While all child support payments are meant solely for the child in question’s benefits, the money is generally paid to the parent or guardian with primary physical custody as a matter of practicality. As a child support lawyer in Boca Raton could explain, the percentage of total support that a parent owes varies from case to case. This ratio is based on how much of both parents’ combined monthly income they account for, and the percentage of time they have physical custody over the child.
The child support guidelines for families in Florida—codified in Florida Statutes §61.30—serve as a starting point that may be adjusted as needed for each unique family. This section of state law includes a chart establishing specific amounts of child support owed by parents who make anywhere from $800 to $10,000 in combined monthly net income to anywhere from one to six children. Calculating essential child support obligations beyond either of those maximums is a more complicated task that a local attorney could explain in more detail as needed.

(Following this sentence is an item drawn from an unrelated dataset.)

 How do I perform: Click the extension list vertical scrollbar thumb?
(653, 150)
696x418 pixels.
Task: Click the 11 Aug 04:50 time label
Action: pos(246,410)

The guidelines define “income” to include wages or salary derived from employment and virtually every other means by which someone might take in money. This can include anything from commissions and bonuses, to retirement and pension payments, to various government benefits and court awards. If the court finds that someone is underemployed or unemployed with the specific intent of minimizing their child support obligations, the court may “impute” income onto that person and calculate their support payments accordingly.
All parents are required to support their children financially, regardless of whether they are in a relationship with their child’s other parent or separated from them. However, that does not necessarily mean you have to accept the amount of support a court imposes upon you—or your child’s other parent—without meaningfully advocating for your child’s rights and interests.
Assistance from a Boca Raton child support lawyer could make a massive difference in your ability to achieve the support order your family needs. Call today to learn more about what a dedicated member of our legal team could do for you.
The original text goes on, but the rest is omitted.